> Exercise
Locate each line in the rows below that contains the string "Task", and copy those lines.
• • • • •
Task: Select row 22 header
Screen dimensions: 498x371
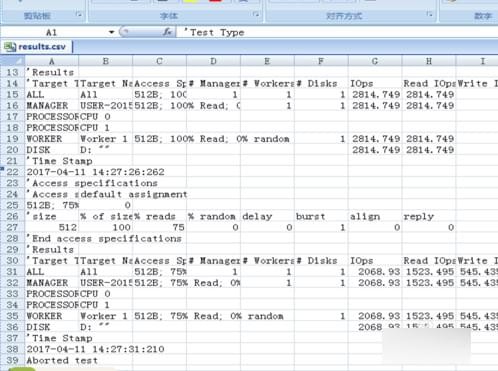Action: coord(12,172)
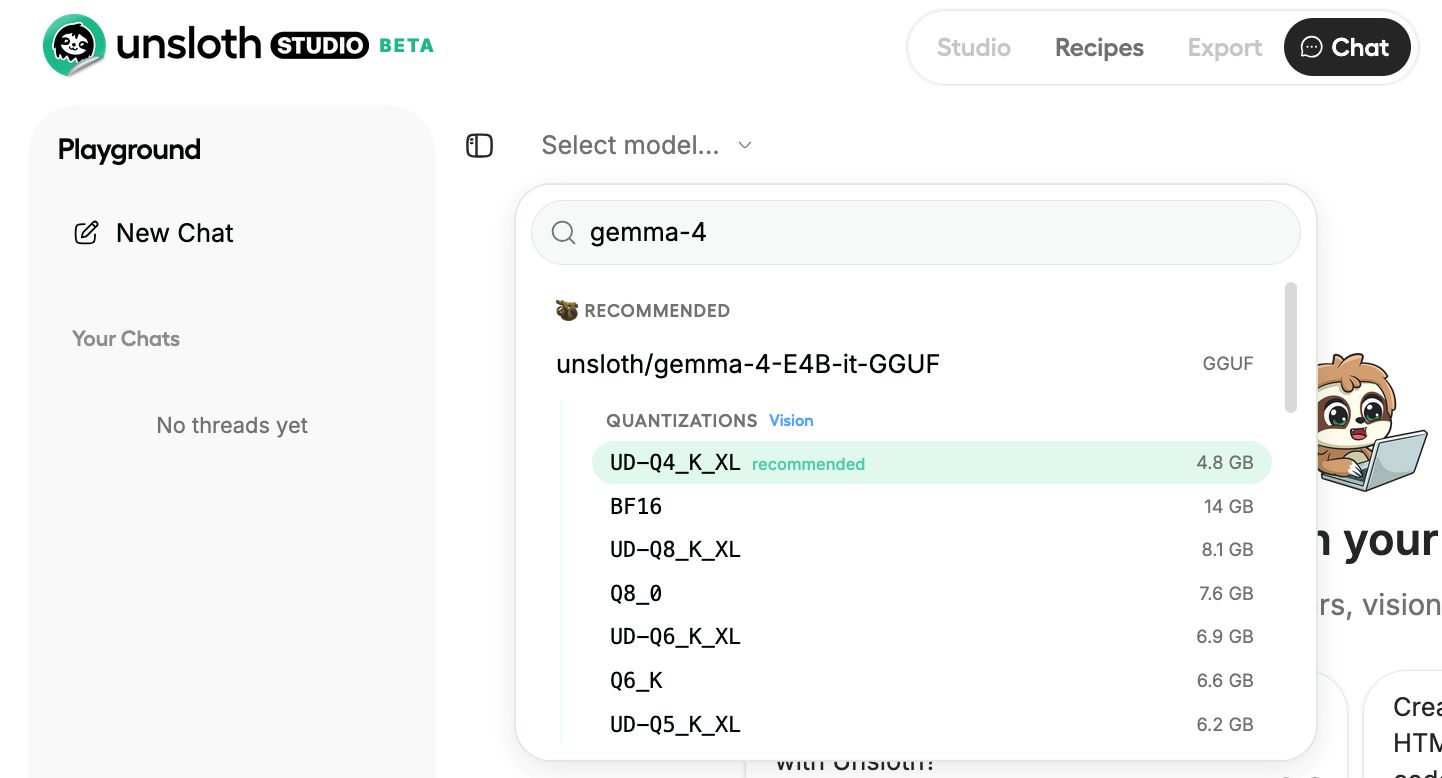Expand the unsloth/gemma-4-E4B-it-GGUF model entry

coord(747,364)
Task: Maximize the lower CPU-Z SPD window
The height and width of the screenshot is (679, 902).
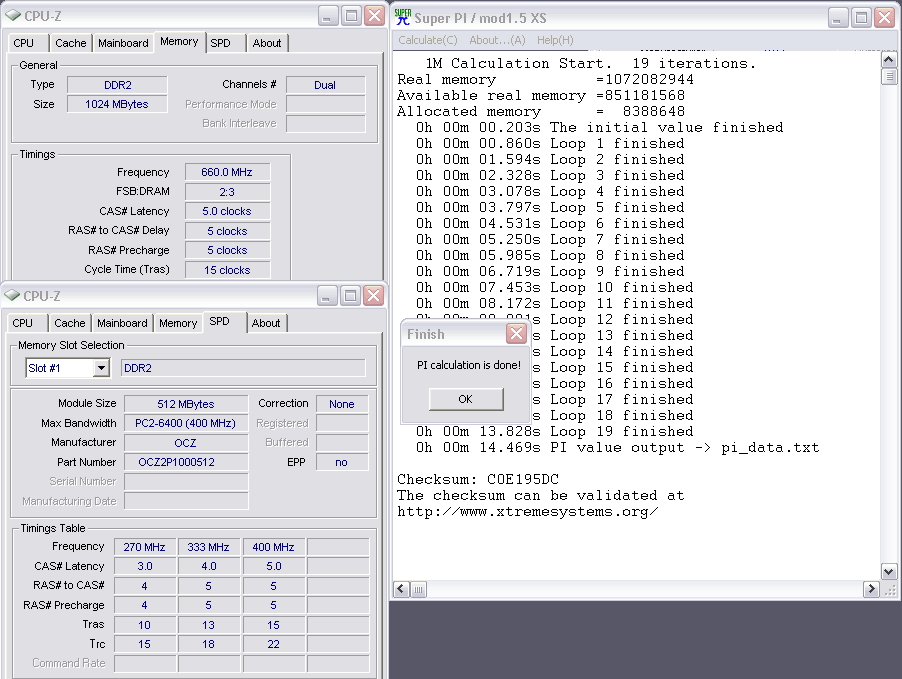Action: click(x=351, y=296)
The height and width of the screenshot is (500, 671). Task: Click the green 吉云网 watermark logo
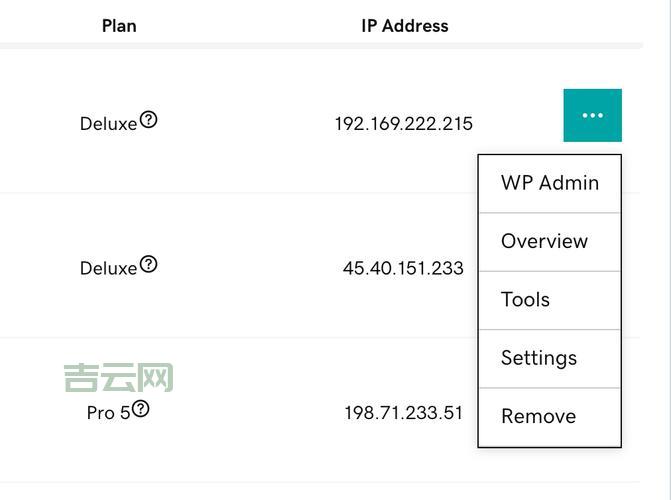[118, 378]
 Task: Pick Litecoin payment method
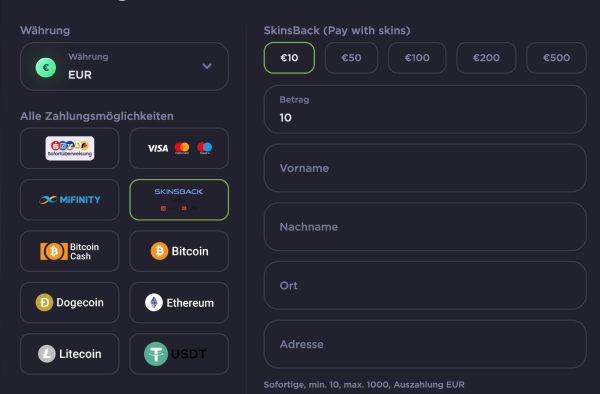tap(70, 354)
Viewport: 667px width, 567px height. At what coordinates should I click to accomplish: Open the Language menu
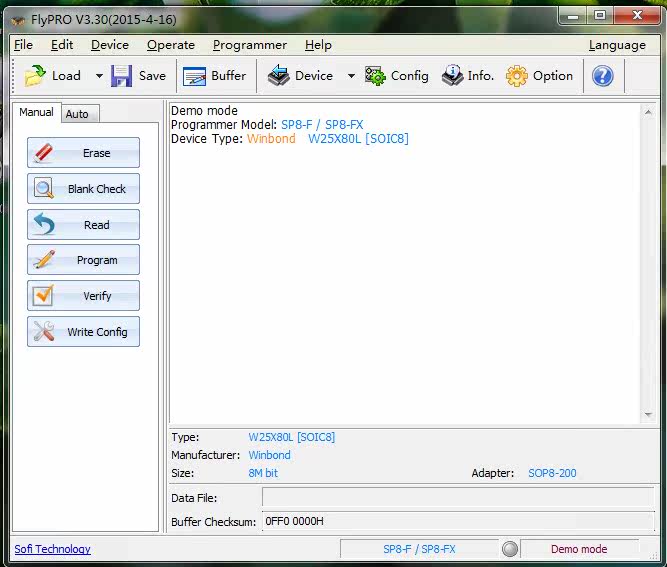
• • • • •
> Exercise result
Task: Select row 22 header
Task: Maximize the lower CPU-Z SPD window
The height and width of the screenshot is (500, 671). Task: Click the green 吉云网 watermark logo
 Task: Pick Litecoin payment method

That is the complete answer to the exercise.